Ziskin Prize Winners Will Collaborate to Further Immune Checkpoint Inhibitors for Treating Breast Cancer

Ziskin Prize Winners Will Collaborate to Further Immune Checkpoint Inhibitors for Treating Breast Cancer

Two prominent breast cancer scientists will use their shared $250,000 Stand Up To Cancer (SU2C) grant to collaborate on the development of new therapies for treating breast cancer — and hopefully reducing mortality rates.

SU2C’s 2020 Laura Ziskin Prize in Translational Research was awarded to Leisha A. Emens, MD, PhD, of the University of Pittsburgh Medical Center (UPMC) Hillman Cancer Center, and Xiang Zhang, PhD, of Baylor College of Medicine.

The award for the new, year-long research project, which will combine the doctors’ expertise in both breast cancer immuno-oncology and tumor immunology, was presented at this year’s SU2C Scientific Summit, held in January in Santa Monica, Calif. Specifically, the researchers will seek to further the availability of immune checkpoint inhibitors — a class of treatment that blocks proteins called checkpoints that are used by cancer cells to evade immune surveillance.

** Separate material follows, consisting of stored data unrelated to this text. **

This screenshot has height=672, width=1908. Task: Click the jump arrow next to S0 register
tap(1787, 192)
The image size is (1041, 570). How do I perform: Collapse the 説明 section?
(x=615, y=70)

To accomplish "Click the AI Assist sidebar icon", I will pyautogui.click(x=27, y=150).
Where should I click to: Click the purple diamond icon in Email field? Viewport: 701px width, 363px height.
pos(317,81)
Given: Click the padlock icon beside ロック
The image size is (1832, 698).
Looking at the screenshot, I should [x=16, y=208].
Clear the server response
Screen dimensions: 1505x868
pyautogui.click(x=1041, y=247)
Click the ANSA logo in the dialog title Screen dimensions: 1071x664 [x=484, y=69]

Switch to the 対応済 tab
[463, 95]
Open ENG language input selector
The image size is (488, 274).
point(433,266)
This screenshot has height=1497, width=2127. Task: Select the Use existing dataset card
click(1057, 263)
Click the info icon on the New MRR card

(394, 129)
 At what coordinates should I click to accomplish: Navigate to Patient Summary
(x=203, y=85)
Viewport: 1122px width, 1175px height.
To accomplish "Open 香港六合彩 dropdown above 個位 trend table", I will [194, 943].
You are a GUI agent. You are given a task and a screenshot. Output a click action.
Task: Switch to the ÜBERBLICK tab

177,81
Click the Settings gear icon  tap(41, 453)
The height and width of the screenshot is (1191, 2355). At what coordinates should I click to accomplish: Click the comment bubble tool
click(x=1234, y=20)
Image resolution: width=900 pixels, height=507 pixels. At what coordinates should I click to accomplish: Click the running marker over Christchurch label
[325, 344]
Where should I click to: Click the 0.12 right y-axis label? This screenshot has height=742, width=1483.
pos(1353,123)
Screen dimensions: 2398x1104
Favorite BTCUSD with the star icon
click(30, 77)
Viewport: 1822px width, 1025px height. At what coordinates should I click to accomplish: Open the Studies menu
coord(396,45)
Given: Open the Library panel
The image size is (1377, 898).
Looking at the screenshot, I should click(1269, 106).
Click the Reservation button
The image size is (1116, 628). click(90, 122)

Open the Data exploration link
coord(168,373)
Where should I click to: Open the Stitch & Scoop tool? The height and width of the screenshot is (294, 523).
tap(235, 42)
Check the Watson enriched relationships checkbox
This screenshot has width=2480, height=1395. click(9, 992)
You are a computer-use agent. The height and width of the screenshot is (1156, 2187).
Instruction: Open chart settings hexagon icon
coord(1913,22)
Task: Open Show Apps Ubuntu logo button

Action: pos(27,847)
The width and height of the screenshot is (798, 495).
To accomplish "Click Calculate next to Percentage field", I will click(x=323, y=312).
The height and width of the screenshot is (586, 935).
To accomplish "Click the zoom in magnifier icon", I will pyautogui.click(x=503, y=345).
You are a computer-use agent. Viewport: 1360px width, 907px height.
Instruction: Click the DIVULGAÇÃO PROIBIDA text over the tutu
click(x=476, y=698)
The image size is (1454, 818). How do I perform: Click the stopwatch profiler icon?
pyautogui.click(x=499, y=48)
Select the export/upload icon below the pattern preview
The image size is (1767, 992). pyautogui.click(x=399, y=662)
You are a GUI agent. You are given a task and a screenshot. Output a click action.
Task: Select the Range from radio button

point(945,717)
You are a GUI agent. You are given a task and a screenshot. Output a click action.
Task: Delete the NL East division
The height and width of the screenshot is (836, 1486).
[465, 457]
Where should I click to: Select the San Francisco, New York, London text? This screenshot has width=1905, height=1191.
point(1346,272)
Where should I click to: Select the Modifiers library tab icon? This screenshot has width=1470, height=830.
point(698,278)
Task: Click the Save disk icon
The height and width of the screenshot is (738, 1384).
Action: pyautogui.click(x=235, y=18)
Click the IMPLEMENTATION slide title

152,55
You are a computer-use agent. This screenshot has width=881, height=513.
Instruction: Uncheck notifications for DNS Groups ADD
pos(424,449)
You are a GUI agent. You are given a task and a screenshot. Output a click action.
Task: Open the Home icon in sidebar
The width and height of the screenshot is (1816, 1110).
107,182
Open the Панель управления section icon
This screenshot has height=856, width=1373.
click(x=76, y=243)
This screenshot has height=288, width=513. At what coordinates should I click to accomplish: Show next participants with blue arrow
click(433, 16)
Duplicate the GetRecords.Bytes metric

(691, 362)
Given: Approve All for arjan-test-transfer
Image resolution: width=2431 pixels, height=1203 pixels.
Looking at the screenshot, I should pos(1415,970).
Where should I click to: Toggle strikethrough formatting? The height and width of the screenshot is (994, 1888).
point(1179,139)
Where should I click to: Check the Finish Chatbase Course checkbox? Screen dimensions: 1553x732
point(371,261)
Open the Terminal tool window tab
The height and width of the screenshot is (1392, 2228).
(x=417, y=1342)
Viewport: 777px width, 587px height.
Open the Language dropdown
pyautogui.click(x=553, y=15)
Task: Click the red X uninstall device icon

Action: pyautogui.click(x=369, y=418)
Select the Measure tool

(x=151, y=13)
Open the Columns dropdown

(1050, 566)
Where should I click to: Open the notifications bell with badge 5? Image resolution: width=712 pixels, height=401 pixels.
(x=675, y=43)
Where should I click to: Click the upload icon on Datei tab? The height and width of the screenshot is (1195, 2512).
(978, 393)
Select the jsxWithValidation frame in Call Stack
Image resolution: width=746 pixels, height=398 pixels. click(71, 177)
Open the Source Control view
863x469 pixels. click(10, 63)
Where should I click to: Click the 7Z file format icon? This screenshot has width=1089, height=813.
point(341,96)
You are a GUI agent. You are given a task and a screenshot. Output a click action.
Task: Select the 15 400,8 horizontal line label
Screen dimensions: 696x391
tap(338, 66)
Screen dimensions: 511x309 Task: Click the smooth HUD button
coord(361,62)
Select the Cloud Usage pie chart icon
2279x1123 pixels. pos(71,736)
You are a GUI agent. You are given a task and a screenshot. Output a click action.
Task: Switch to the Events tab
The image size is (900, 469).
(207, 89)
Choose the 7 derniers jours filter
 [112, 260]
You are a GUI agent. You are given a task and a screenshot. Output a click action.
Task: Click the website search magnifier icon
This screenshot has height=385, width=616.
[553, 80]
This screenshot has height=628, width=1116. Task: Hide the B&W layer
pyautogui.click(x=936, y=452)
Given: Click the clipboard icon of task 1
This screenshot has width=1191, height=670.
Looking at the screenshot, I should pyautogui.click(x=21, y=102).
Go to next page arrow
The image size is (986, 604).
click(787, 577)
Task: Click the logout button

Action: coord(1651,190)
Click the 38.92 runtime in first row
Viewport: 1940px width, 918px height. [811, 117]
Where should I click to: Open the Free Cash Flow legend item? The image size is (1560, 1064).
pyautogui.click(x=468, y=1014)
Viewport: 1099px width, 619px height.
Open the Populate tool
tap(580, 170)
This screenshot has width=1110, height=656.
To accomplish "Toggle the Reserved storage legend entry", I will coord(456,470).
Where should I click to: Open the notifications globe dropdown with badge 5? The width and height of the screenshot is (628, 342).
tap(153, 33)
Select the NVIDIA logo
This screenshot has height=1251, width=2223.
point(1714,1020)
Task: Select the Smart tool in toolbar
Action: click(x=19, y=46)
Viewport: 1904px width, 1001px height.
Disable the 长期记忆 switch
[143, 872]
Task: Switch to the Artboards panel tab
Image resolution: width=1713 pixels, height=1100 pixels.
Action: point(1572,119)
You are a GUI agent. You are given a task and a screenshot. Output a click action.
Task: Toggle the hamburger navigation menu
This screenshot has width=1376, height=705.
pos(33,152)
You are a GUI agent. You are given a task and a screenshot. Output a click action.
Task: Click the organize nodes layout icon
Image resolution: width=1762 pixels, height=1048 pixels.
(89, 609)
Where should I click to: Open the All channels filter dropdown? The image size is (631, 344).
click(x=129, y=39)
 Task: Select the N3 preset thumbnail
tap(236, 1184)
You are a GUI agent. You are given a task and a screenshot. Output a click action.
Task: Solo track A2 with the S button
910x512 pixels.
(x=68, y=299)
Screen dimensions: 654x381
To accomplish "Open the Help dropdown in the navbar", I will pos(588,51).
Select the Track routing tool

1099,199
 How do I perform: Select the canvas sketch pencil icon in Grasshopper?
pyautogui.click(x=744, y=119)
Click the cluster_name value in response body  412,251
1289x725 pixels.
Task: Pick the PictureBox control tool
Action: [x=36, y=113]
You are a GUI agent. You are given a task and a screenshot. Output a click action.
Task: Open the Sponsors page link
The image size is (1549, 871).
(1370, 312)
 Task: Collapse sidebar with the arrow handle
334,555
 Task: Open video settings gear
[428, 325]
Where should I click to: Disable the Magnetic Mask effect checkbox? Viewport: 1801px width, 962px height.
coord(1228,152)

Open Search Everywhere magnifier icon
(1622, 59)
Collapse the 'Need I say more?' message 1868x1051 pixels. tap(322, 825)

“With their diverse backgrounds and complementary expertise, we’re confident that these two investigators will make great contributions to further develop therapies that could provide improved outcomes for breast cancer patients — and potentially reduce mortality rates,” John Glaspy, MD, selection committee co-chair, said in a press release.

A professor of medicine in hematology and oncology at UPMC, Emens is co-leader of the Hillman Cancer immunology and immunotherapy program. She’s also director of translational immunotherapy for the UPMC Women’s Cancer Research Center, and has received global recognition for breast cancer immunotherapy research.

Emens has a breast cancer vaccine to her credit. She shepherded Roche’s Tecentriq (atezolizumab) from preclinical assessment in human breast tumors ultimately to Phase 3 clinical trials, leading to federal approval of the therapy in advanced triple negative breast cancer.

For his part, Zhang, a professor at Baylor’s Breast Center, has focused his research on metastatic breast cancer, a condition in which the disease has spread to other parts of the body. He discovered a region in bones that promotes survival and growth of breast cancer cells, leading to bone metastasis. He also invented a host of preclinical models and technologies aimed at advancing anti-metastasis drug discovery.

Zhang also has made important discoveries about tumor microenvironment and its reaction to checkpoint blockade treatments. Such discoveries have helped scientists better understand the affect of these interactions on therapies.

The duo was chosen for the award following a rigorous competitive review process that sought to identify the best research proposal for funding,

The Ziskin Prize is named for Hollywood producer and SU2C co-founder Laura Ziskin, who lived with breast cancer for seven years before her 2011 death. As was her wish, $1.1 million in award funding comes from her estate.

Stand Up To Cancer raises funds to speed research for new treatments. As of last December, some 1,600 investigators representing roughly 180 institutions were involved in SU2C-funded research.